Il 21 maggio è stato pubblicato in Gazzetta Ufficiale il decreto che doveva sbloccare i fondi. Era stato approvato il 6 aprile ma per la pubblicazione bisognava aspettare 45 giorni. Il manager culturale coordinatore di Ivrea Capitale del libro 2022, Paolo Verri, spiega: «Dal 17 al 19 giugno giugno partiranno le attività che daranno il via all'Estate di Ivrea le presenteremo entro qualche giorno. Sarà una settimana molto densa, ci stiamo lavorando con il ministero, la Regione, il Comune, la Camera di Commercio. Una 'camminata unica' che toccherà più luoghi: Museo Garda, Edicola Santa Marat, Palazzo Giusiana, Biblioteca Diocesana, Villa Casana Biblioteca Olivetti e l'area patrimonio Unesco».

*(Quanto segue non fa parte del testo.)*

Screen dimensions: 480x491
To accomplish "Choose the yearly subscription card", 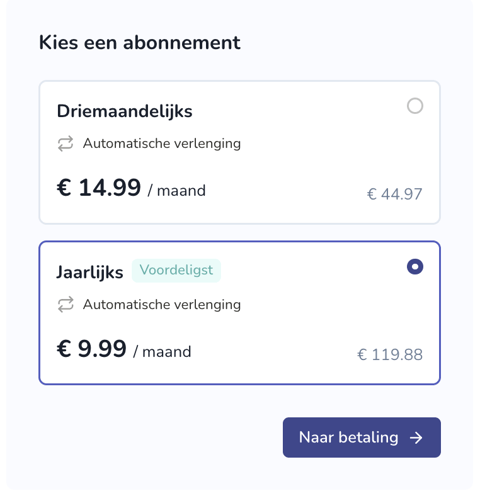I will click(x=240, y=313).
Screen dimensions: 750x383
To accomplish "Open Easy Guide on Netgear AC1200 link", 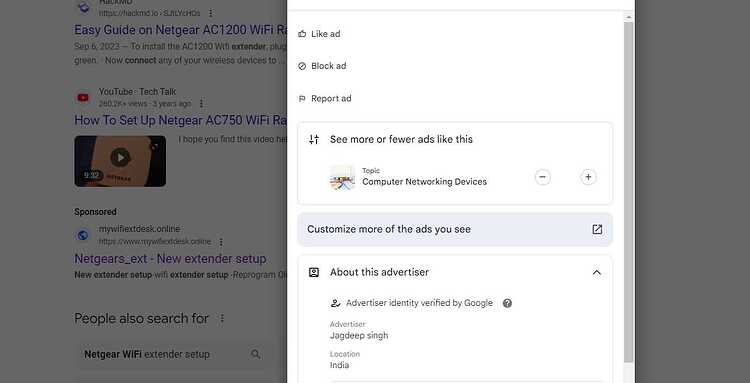I will 181,30.
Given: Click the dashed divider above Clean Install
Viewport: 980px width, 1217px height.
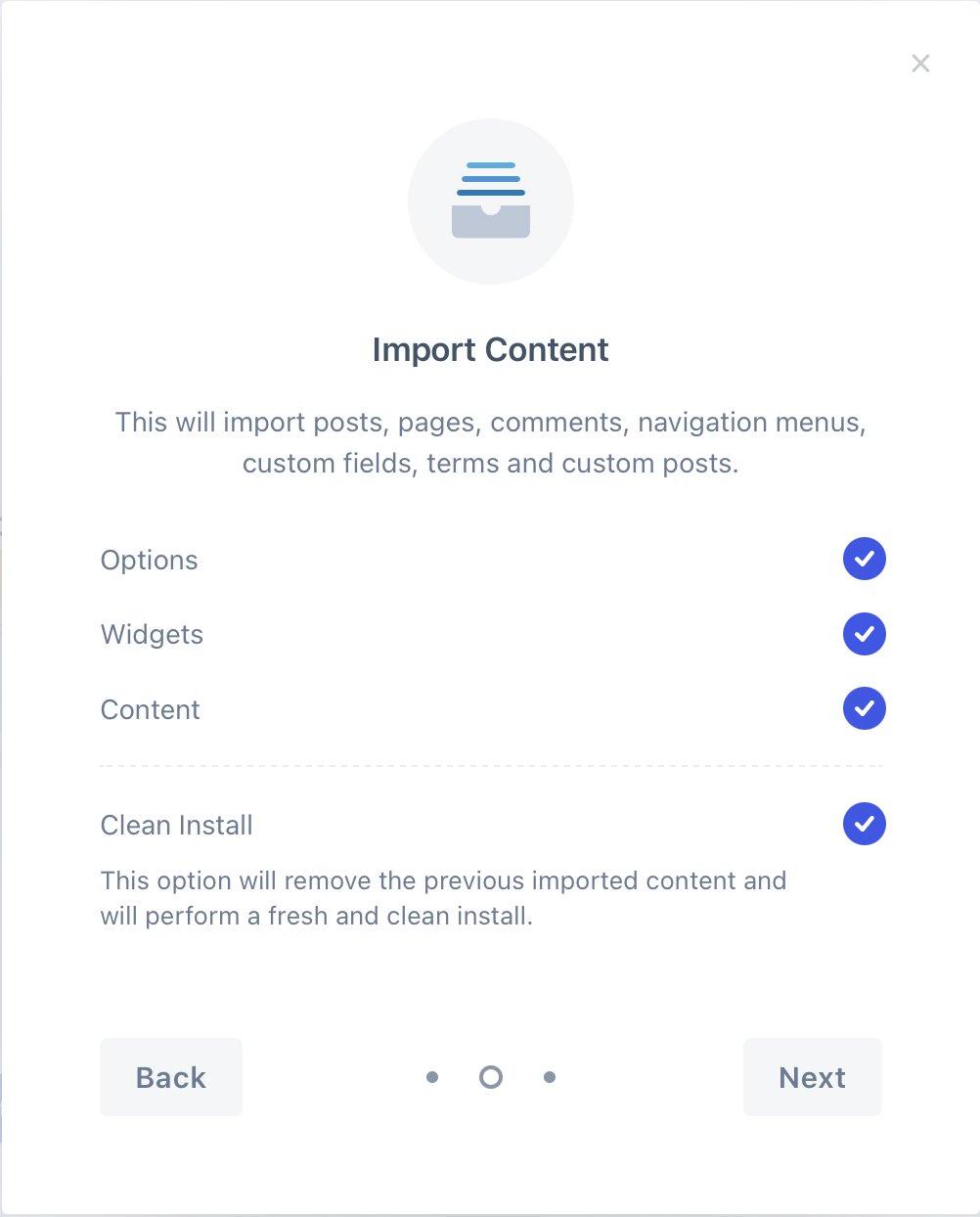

È partita anche un indagine sulle abitudini dei lettori lanciata oggi da Ivrea Capitale italiana del libro e dal Salone del libro. Nelle caselle i posta elettronica di 30.000 lettori arriveranno altrettante e-mail di invito a partecipare a questa prima fase di raccolta dati, che contribuirà alla costruzione del Manifesto per il futuro del libro e della lettura che Ivrea intende realizzare in questo anno da Capitale. Si cercherà non solo di capire quanto si legge ma anche dove, come si scelgono i libri e se si frequentano più le biblioteche o le librerie.